The treatment also boosts nerve cells’ natural antioxidants to fight damage, and supports the production of dopamine by increasing the activity of tyrosine hydroxylase, an enzyme that is important in dopamine production.

[The] multi-pronged approach [used in ENERGI-F705PD] may significantly slow disease progression.

Together, these mechanisms target molecular processes related to Parkinson’s brain abnormalities and neurodegeneration.

“This multi-pronged approach may significantly slow disease progression,” Chen said.

The Phase 1 trial enrolled 24 healthy volunteers who received either ENERGI-F705PD or a placebo. Researchers evaluated the safety and tolerability of the medication.
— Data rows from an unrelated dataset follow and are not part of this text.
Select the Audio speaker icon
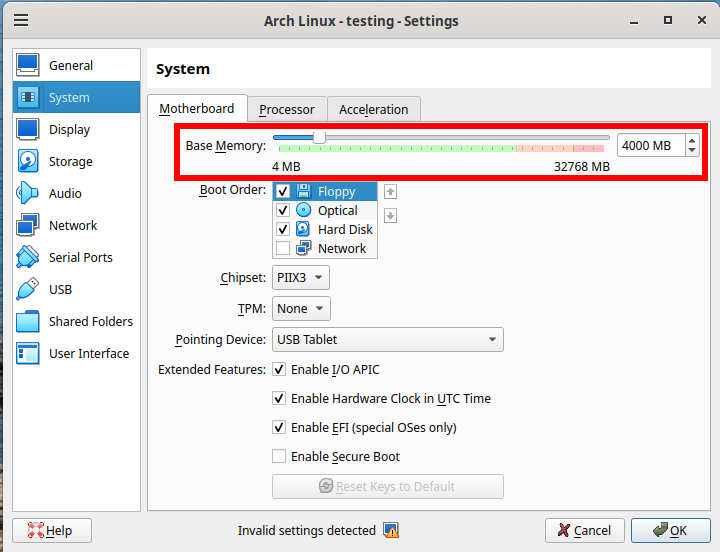720x552 pixels. [x=28, y=193]
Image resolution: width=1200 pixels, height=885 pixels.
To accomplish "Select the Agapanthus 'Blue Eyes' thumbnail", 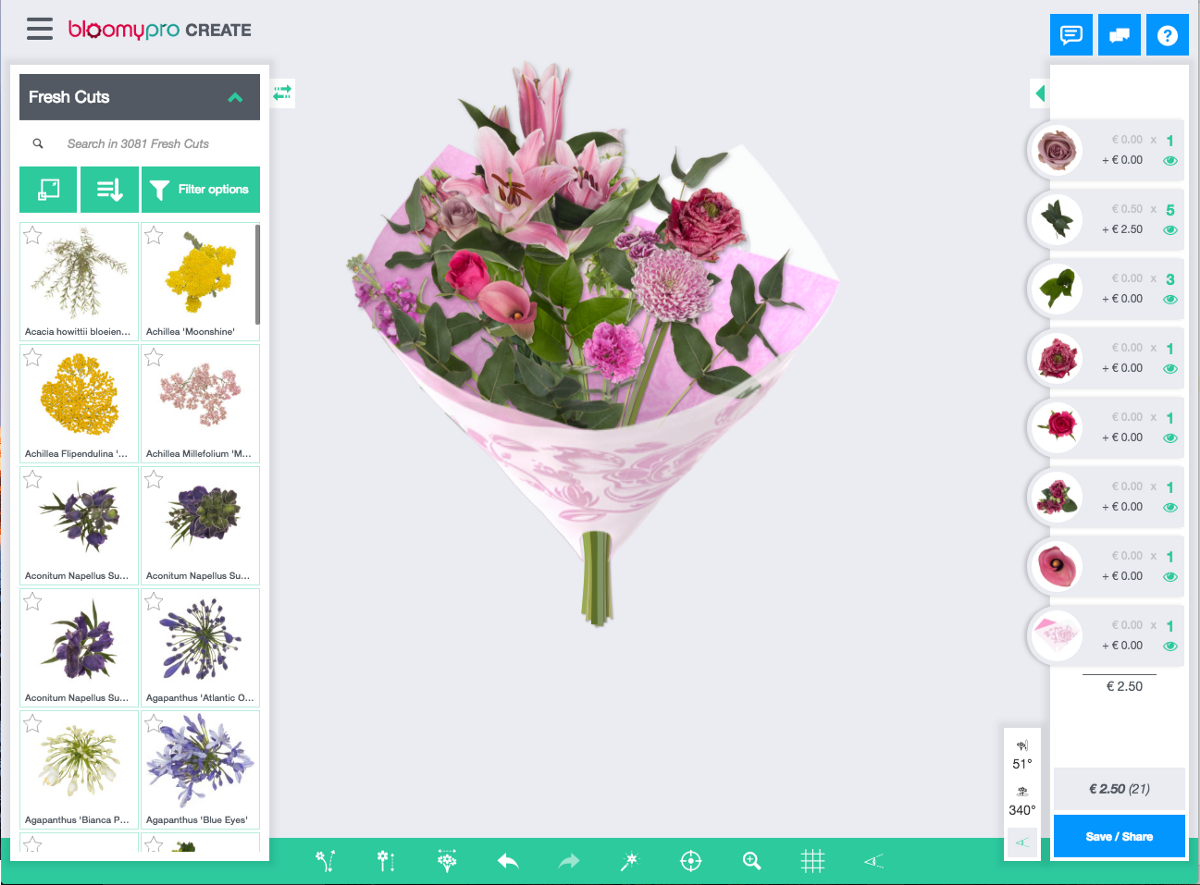I will pyautogui.click(x=200, y=768).
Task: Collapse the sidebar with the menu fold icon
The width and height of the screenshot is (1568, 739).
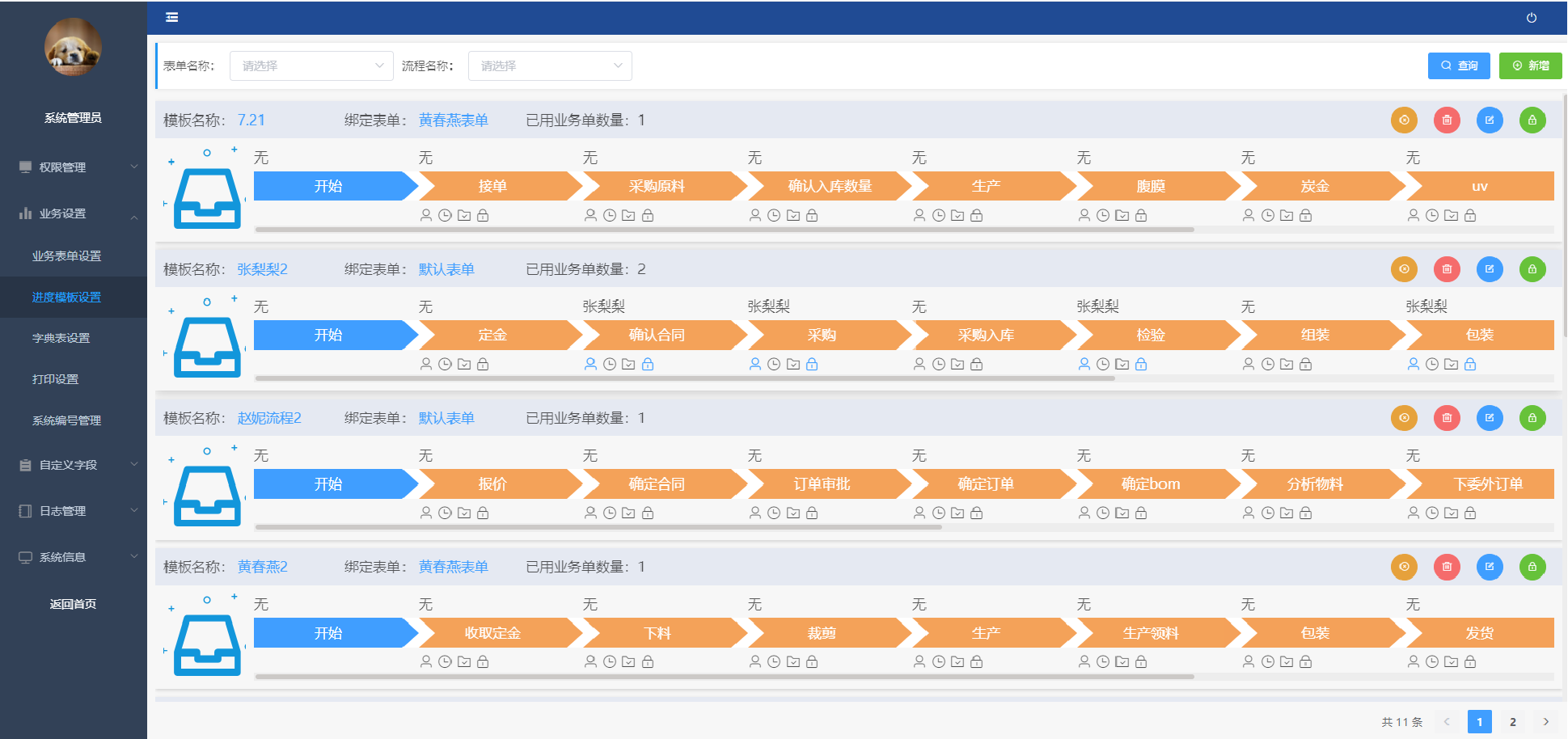Action: [171, 18]
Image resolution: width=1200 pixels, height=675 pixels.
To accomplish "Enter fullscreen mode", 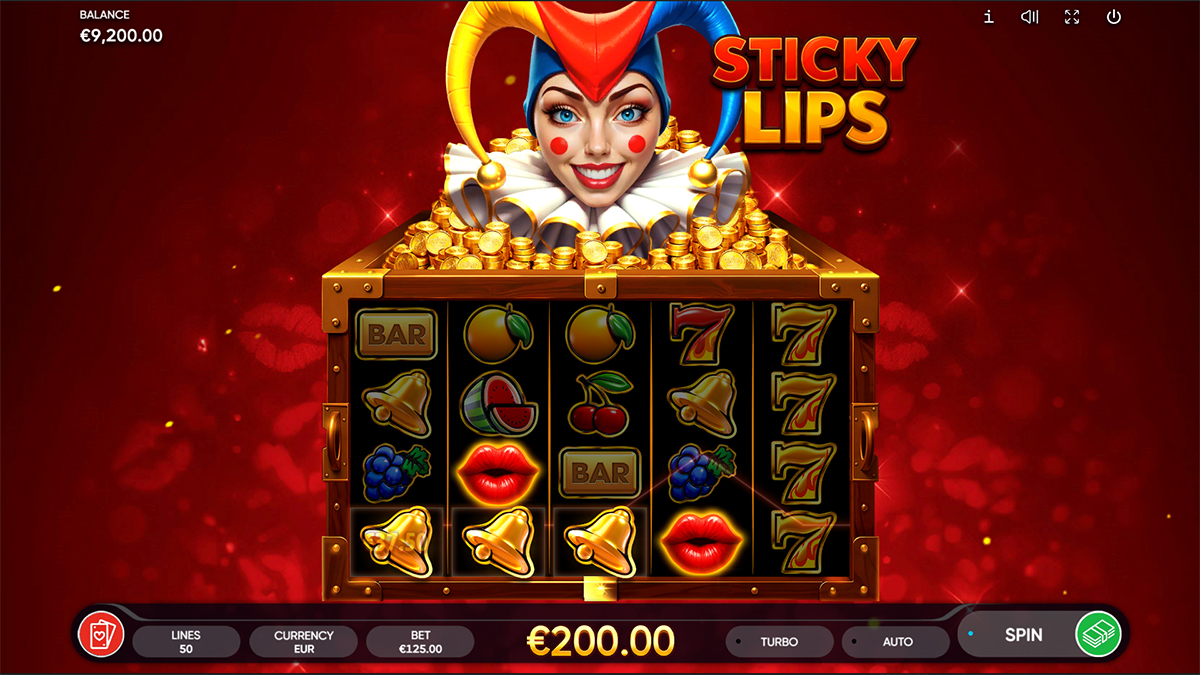I will pyautogui.click(x=1072, y=17).
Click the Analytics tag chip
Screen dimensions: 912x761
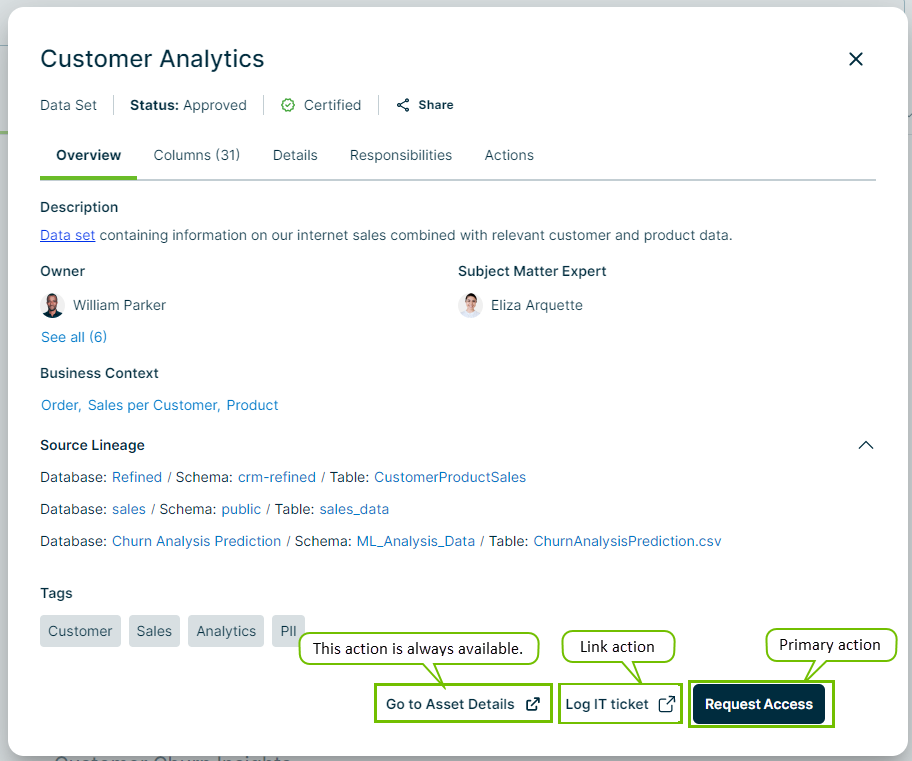pos(226,631)
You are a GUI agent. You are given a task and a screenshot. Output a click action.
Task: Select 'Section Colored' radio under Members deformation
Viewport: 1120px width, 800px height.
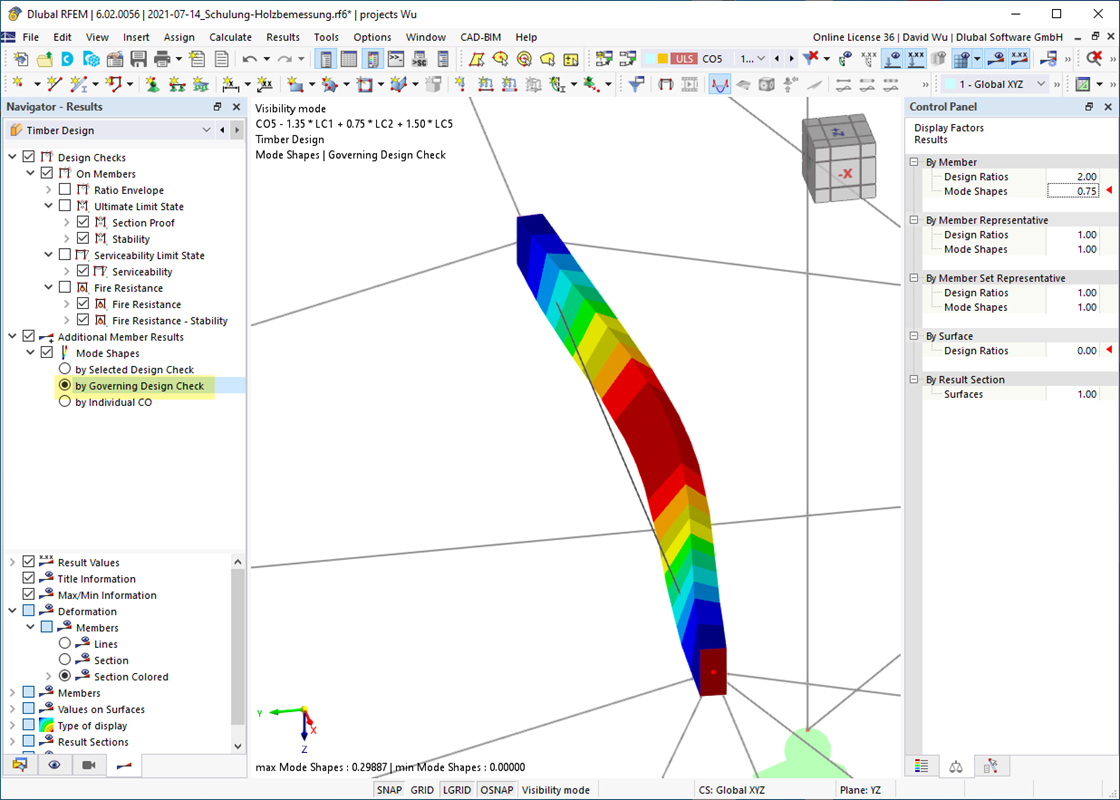pyautogui.click(x=64, y=676)
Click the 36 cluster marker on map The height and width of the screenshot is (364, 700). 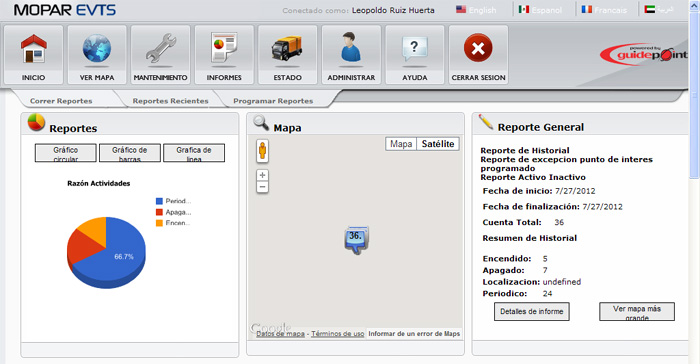pos(356,240)
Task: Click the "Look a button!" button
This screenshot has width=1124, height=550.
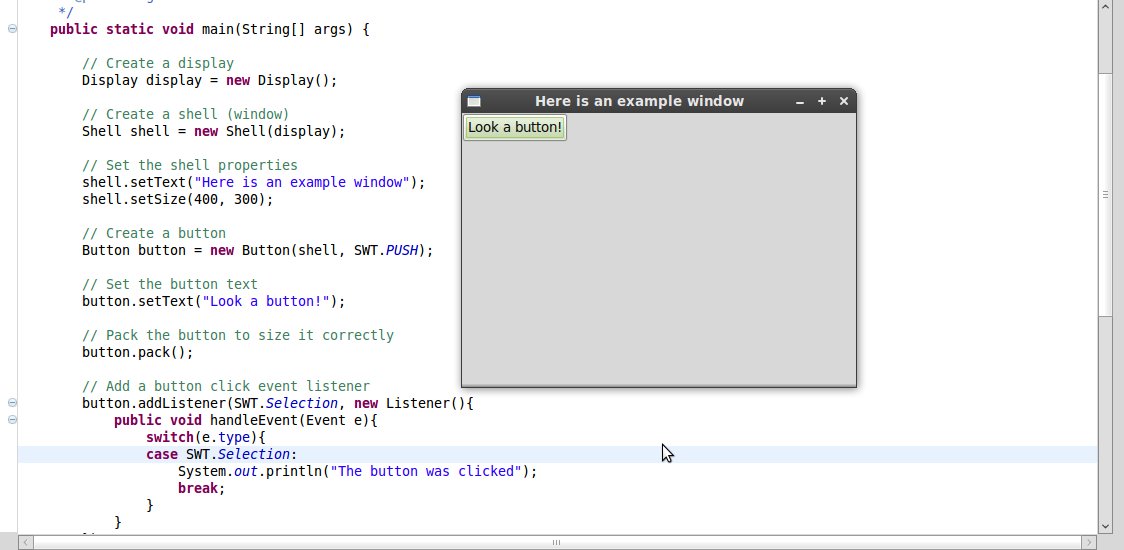Action: point(515,127)
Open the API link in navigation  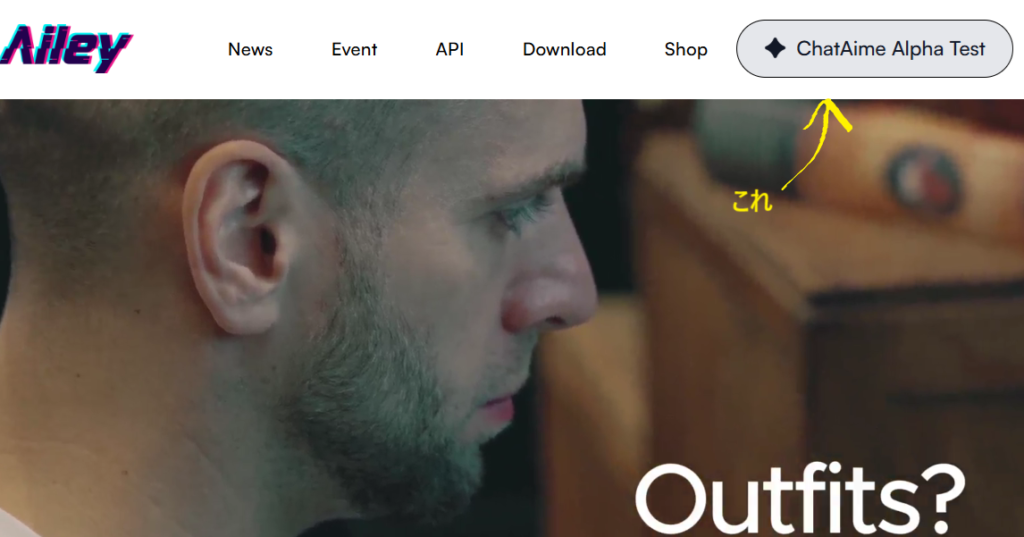point(450,50)
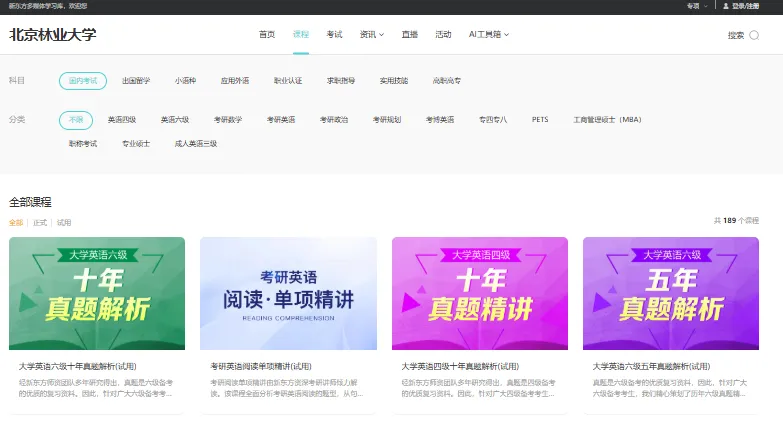
Task: Click the 登录/注册 link
Action: click(746, 6)
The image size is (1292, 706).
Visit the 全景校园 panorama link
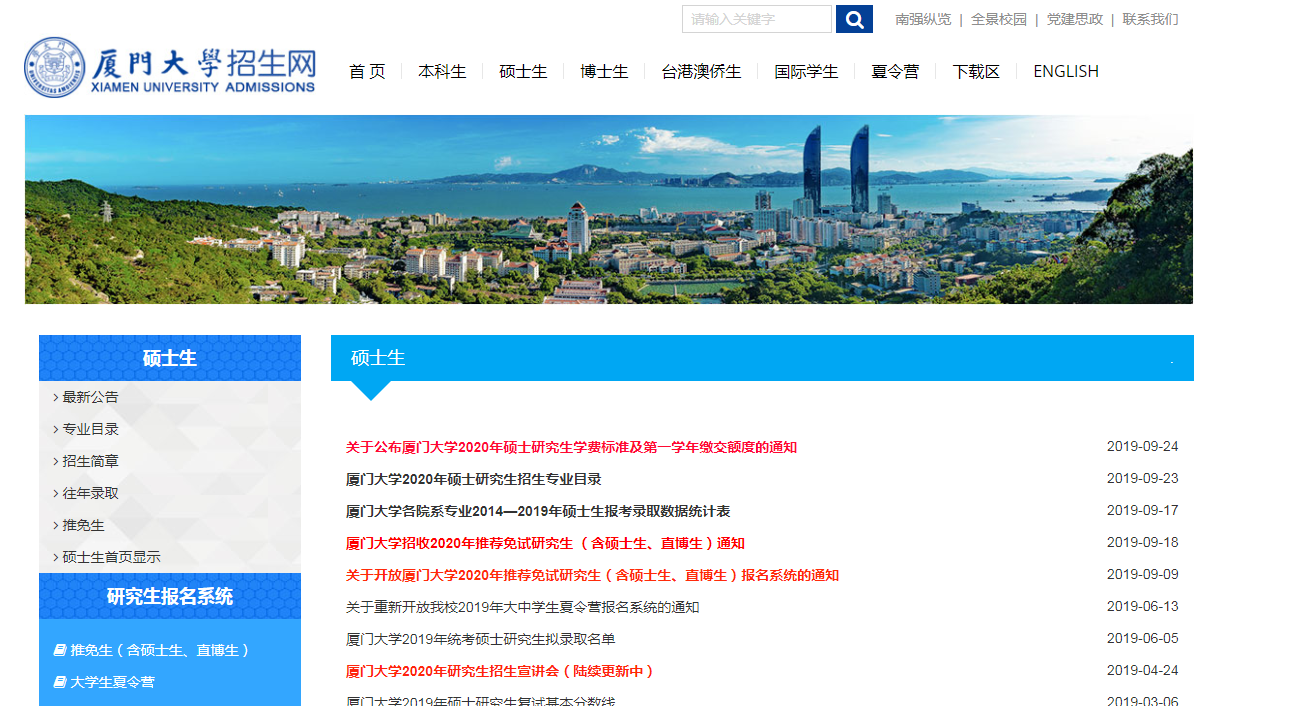click(x=998, y=19)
They also measured pharmacokinetics, or how the medication moves through the body.

The results validated the treatment’s sustained-release formulation, finding a slow, continuous drug delivery, and showed a positive safety profile.

Based on these results, Energenesis is planning a Phase 2 trial in people with Parkinson’s. The company intends to submit an application for this study to regulators later this year.